Evaluate the robustness to noise in the implemented system, by measuring the camera pose errors of your reconstruction compared to reference poses. Details can be found here.

Optional functionalities

In addition to the required functionalities, groups with four students should do at least one extra task from the list below. Groups of five students should to at least two extra tasks.

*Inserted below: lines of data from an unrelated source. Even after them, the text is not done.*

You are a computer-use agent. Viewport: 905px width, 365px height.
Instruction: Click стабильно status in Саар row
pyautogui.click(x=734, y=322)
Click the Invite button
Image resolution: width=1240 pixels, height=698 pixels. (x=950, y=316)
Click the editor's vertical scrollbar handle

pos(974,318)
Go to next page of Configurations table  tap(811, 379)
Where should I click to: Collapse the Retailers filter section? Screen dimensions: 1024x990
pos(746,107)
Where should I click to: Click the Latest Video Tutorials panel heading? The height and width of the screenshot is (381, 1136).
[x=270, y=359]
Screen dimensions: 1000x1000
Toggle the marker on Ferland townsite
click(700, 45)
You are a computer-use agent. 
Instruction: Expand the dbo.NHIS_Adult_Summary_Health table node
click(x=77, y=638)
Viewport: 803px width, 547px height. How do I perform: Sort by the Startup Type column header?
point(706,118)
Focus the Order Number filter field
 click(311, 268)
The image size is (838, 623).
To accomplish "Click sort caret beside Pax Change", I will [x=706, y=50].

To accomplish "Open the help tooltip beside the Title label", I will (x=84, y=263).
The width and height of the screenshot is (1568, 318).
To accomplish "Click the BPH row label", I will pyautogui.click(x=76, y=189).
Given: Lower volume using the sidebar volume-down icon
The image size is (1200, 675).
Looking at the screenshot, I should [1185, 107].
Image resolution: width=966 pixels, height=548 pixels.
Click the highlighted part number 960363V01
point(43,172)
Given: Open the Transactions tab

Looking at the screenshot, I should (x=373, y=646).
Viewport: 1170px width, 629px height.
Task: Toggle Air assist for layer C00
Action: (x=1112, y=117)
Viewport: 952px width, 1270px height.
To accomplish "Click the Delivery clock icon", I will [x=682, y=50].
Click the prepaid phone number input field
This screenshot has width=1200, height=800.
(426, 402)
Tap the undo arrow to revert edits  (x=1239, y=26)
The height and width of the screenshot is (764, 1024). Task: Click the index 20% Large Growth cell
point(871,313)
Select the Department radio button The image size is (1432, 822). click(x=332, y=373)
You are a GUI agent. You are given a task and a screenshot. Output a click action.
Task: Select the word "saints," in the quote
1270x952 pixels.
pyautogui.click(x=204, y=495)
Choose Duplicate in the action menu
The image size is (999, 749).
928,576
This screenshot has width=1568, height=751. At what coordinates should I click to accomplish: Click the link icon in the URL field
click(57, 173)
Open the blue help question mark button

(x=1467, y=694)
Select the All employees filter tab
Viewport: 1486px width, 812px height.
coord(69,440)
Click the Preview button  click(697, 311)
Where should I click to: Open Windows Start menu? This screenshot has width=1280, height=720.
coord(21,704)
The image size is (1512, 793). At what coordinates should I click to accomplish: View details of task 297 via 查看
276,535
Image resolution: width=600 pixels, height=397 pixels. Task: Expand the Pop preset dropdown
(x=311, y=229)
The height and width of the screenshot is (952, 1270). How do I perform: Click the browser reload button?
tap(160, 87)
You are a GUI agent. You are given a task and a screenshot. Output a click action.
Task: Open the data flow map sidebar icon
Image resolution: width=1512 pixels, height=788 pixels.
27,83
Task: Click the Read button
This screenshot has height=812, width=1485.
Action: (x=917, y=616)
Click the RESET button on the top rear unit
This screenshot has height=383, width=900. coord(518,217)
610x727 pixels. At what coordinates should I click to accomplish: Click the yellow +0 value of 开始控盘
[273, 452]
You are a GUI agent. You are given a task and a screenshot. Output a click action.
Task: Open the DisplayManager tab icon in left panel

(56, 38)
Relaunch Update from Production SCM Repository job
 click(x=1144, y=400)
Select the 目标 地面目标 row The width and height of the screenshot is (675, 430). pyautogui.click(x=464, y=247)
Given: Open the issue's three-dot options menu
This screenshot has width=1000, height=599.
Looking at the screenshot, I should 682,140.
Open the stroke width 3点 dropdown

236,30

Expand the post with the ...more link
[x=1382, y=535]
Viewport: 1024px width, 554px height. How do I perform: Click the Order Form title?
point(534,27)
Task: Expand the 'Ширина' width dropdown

Densification using e.g. PatchMatch, with crosschecking and the fundamental matrix constraint (See CE2)
Visualisation of the 3D model. Pick one of the following:
- Use screened Poisson surface reconstruction to obtain a volumetric representation. Try e.g. the version in Meshlab, or Kazhdan's own implementation (recommended, as it has more options). Both require you to estimate colour and surface normals for the 3D-points, and save these in PLY format. Use visibility in cameras to determine normal signs. See LE4. Theoretical details on Screened PSR can be found in Kazhdan and Hoppe.
- Use space carving (as in Fitzgibbon, Cross and Zisserman) to generate a volumetric representation of your object.
- Try a radiance field method, e.g. 3D Gaussian Splatting, Plenoxels or some NeRF variant. (discuss with your supervisor).
Replace incremental SfM with Global SfM. Use global estimation of all rotation matrices as an initialisation of Bundle Adjustment (as in Martinec and Pajdla). Eventually Graph Attention Networks would be fun to try here, but it is probably too difficult this year (GIT repo).
Make use of the points on the turntable to make camera pose estimation more accurate. This is not trivial, as the turntable is a dominant plane. You may e.g. use the fact that a view change on a plane is a homography.
Add re-triangulation to your pipeline, and compare using optimal triangulation and LOST (e.g. from GTSAM) in terms of execution time and the final result quality.
An idea of your own (discuss with your supervisor).

Datasets

The turntable datasets produced for the course.
For debugging it is useful to work with a noise-free dataset, and for this purpose, we have "cleaned" the dinosaur data set from any noise (up to the numerical accuracy of Matlab) and produced a dataset that contains 2D image points, 3D points, and the camera matrices. These are found in the BAdino2.mat file in the dataset repo above (use e.g. scipy.io.loadmat to load the file).
The VGG datasets from Oxford University. This includes e.g., the dinosaur sequence.
Some datasets by Carl Olsson at LTH:
Carl Olsson's SfM datasets
The EPFL multi-view stereo datasets are also highly recommended:
Multi-view stereo datasets

Code

Please look at the utility code for CE1 and CE2. Also, look at the Extra exercises in the lab sheets, they are meant to help you get started with the projects.

You are absolutely NOT allowed to use complete SfM systems such as COLMAP, SBA, Bundler, Visual SFM, SSBA, OpenMVG, or GTSAM.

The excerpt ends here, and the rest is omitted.